The problem → Swap every "perform" in the material below for "carry out" and leave all other text the same. Omit the pictures from your answer.

Records from a data source:
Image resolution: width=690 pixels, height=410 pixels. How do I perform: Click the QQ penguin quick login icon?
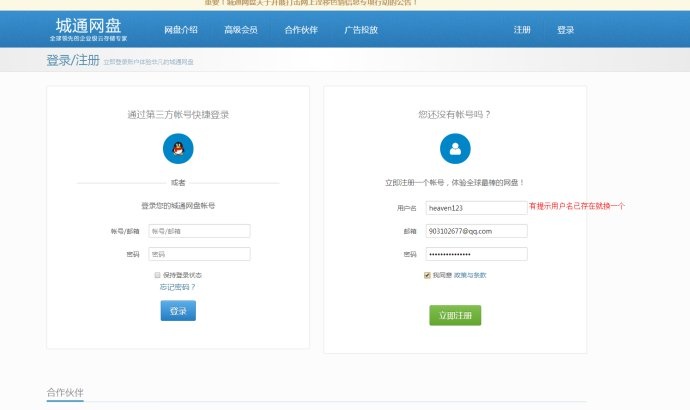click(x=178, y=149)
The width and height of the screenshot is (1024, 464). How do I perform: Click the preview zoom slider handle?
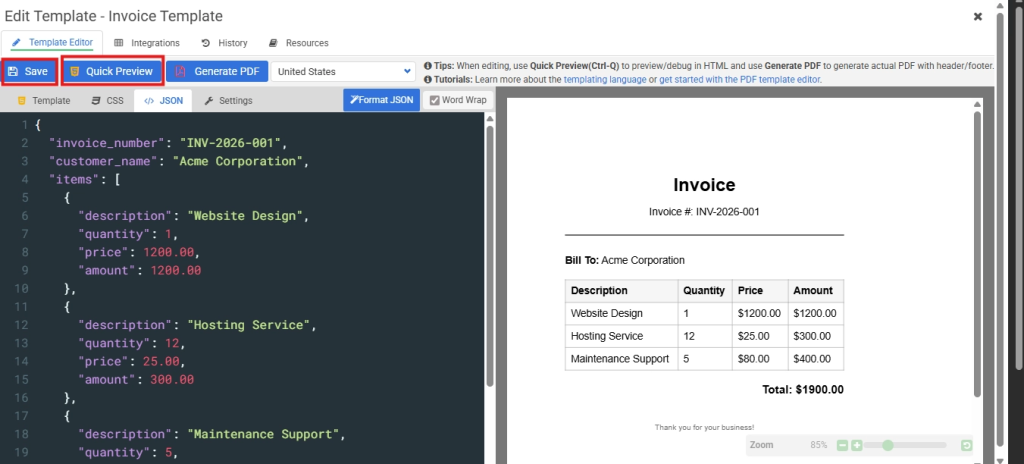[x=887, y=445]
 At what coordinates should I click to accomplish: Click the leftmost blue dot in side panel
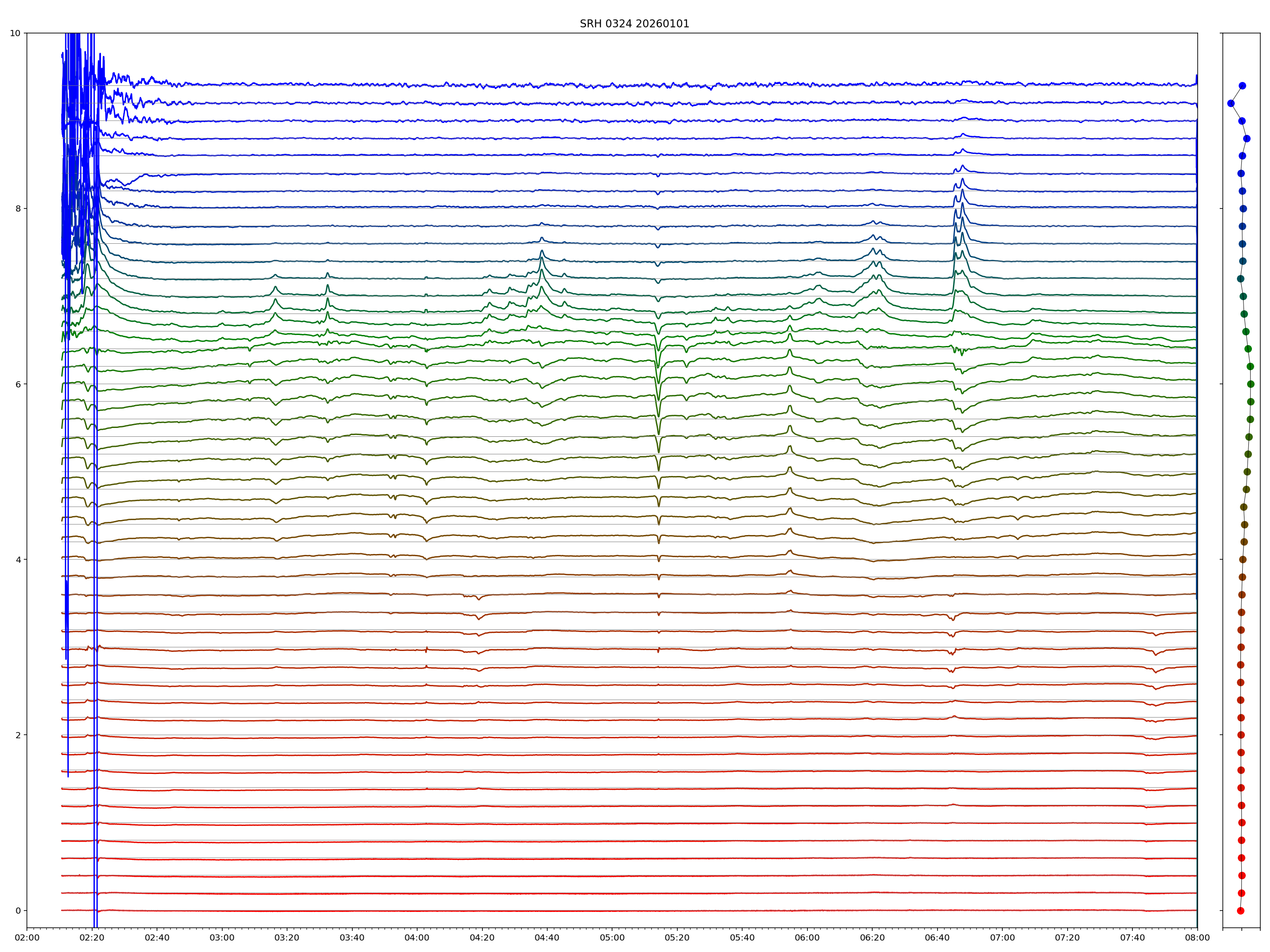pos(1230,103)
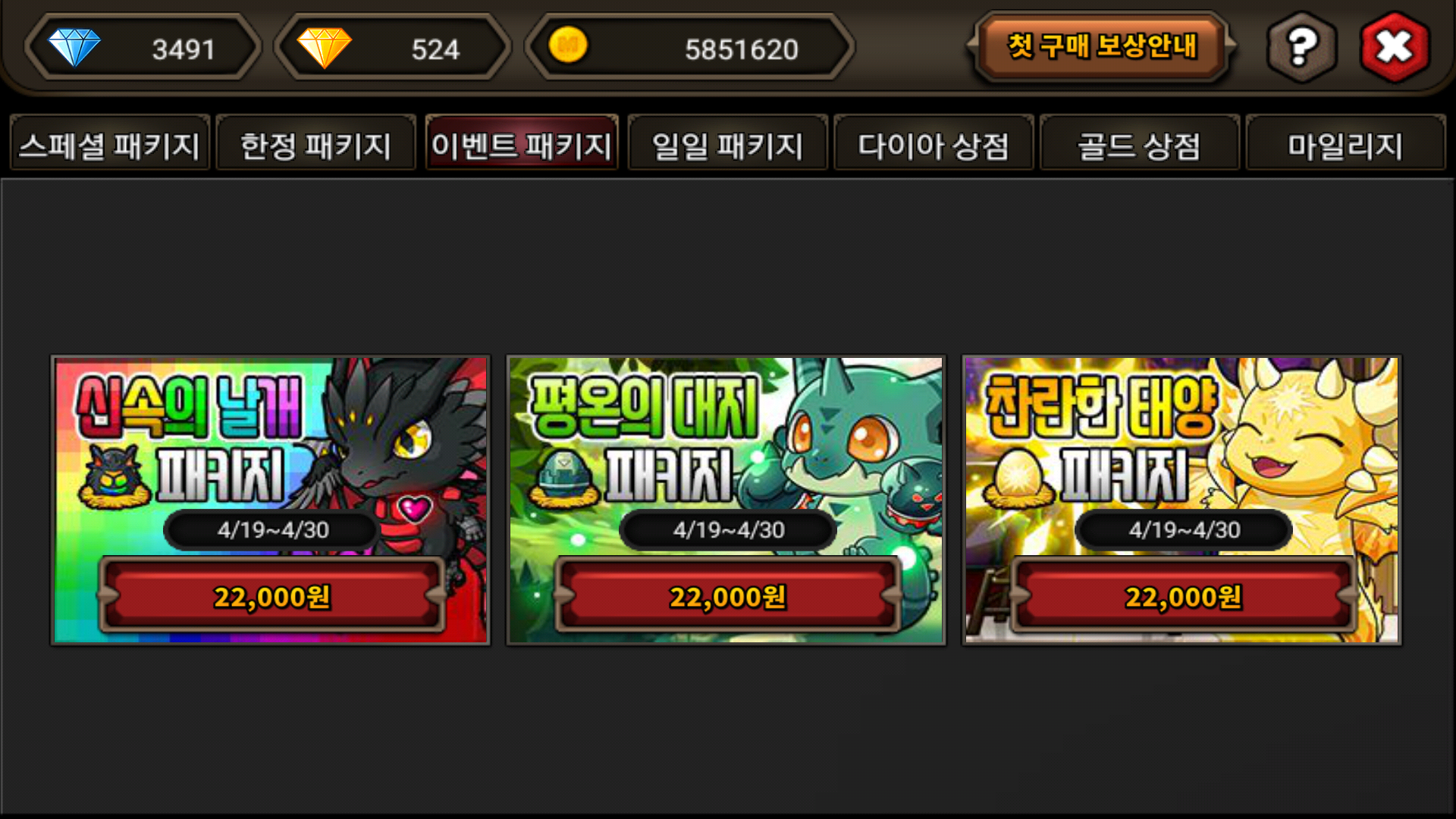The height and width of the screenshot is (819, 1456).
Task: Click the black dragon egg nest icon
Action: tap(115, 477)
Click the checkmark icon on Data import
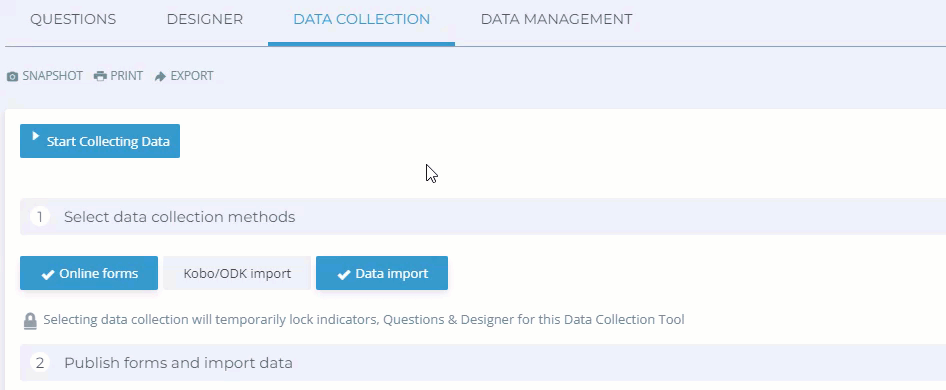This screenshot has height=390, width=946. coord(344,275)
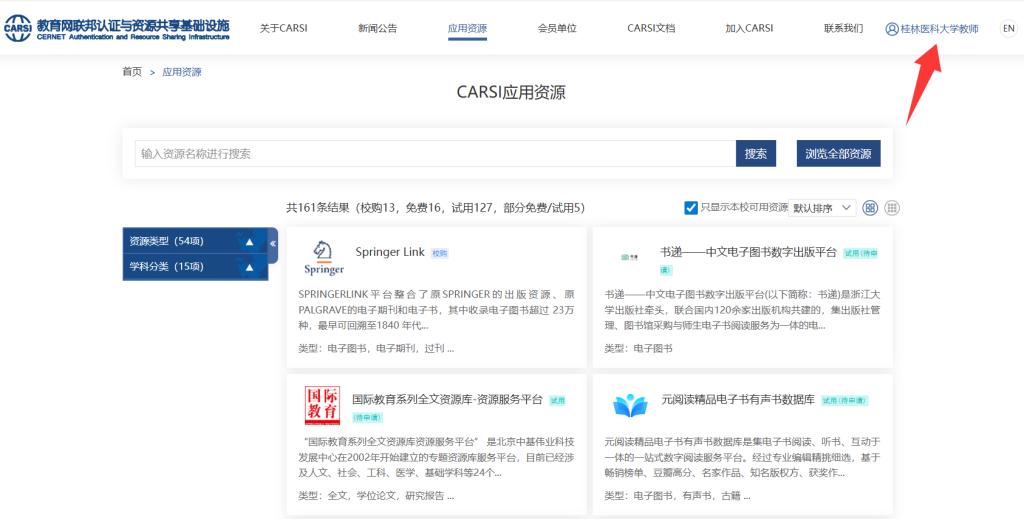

Written answer →
Image resolution: width=690 pixels, height=410 pixels. How do I carry out: Click the QQ penguin quick login icon?
click(x=178, y=149)
The width and height of the screenshot is (1024, 464). How do I carry out: Click the preview zoom slider handle?
[x=887, y=445]
 At what coordinates should I click to accomplish: Click the leftmost blue dot in side panel
pos(1230,103)
The height and width of the screenshot is (819, 1456).
Task: Click the black dragon egg nest icon
Action: tap(115, 477)
Click the checkmark icon on Data import
This screenshot has height=390, width=946. coord(344,275)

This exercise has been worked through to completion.